En Primeur Exit Give Latour Flexibility on Pricing
Château Latour left the Bordeaux ‘en primeur’ system in 2012, the first major Bordeaux estates to do so.
Instead of annual releases in the early summer following the harvest, Latour is released only after extended ageing in bottle, when the estate considers it ready for consumption. This decision has several advantages for collectors.
It ensures that the wine is of the highest quality when it is released, as it has been aged in the estate's cellars only; and
The château can release the wine when the timing is most appropriate, avoiding the financial squalls which come from time to time, and also resisting the ‘group think’ on pricing that the ‘en primeur’ process engenders.
We expect Latour to continue to use this flexibility to their advantage, and to continue to plough their own furrow when it comes to release pricing. The fact that Latour is always releasing stock ‘ex-chateau’ has been demonstrated to support premium pricing, and we expect this trend to continue.
Ownership by Pinault Provides Expectation of Performance
Château Latour has a long and storied history, with records dating back to the 14th century.
Today, Latour is owned by French businessman François Pinault of Groupe Artemis, the owner of luxury fashion giants Gucci and Yves Saint Laurent, who acquired the estate in 1993. Since then, Pinault has made significant investments in the winery, including a complete renovation of the winemaking facilities and a focus on sustainable farming.
Ownership by a master luxury goods brand builder like Mon. Pinault is only going to mean one thing: most exclusivity and higher prices for Latour. If you don’t own any Latour already, it is not going to get more 'accessible' in the future. Quite the opposite.

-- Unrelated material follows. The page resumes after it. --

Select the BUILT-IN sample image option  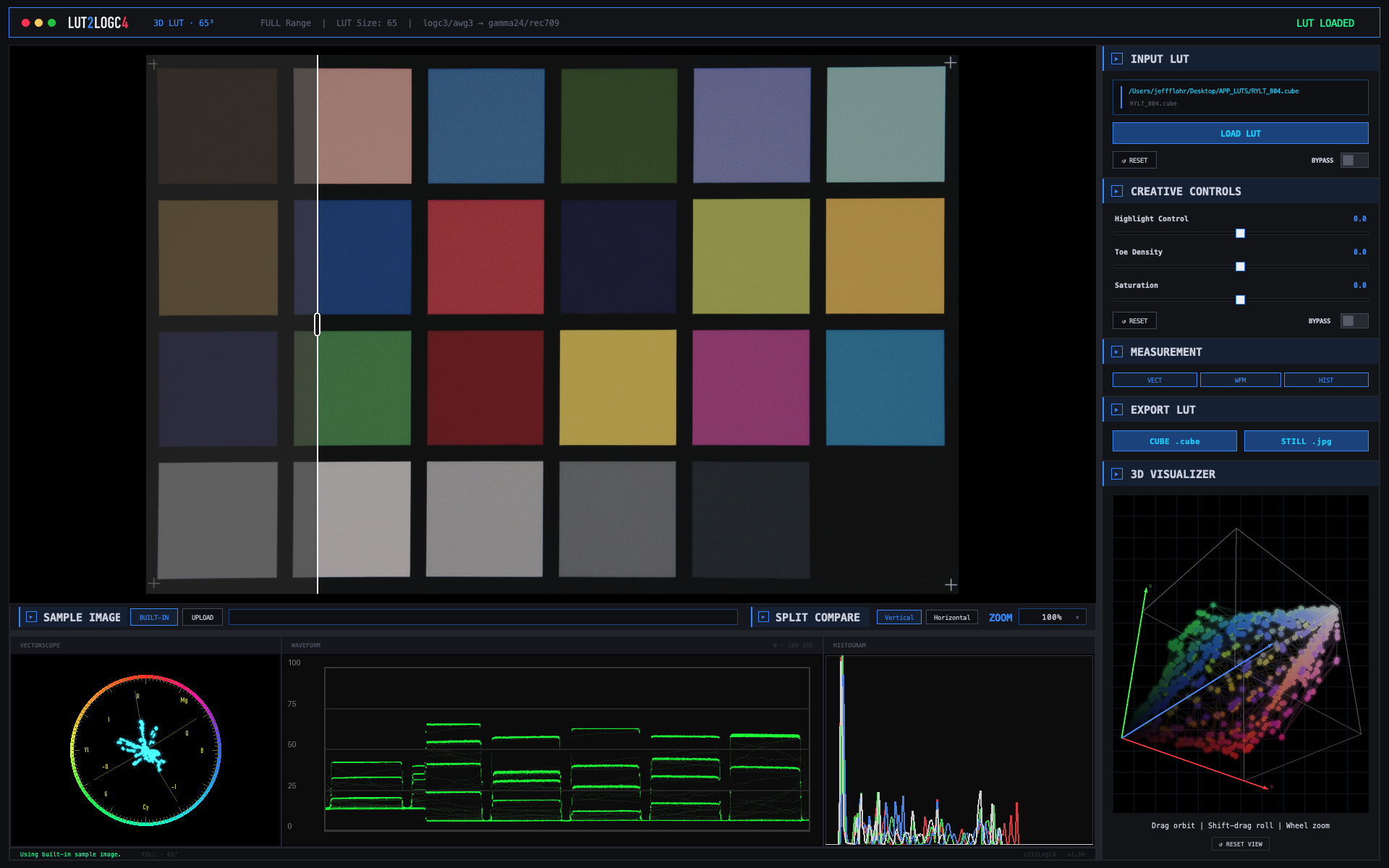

Being outside the ‘en primeur’ system also gives Latour greater scope to ‘go its own way’ on pricing, and we expect them to use this flexibility to drive release prices ever higher. We anticipate the estate using the group’s balance to buy up stray back vintages which aren’t priced ‘appropriately’.
This is a tide you want to be swimming with, not against. And buying positions in Latour back vintages today does exactly that.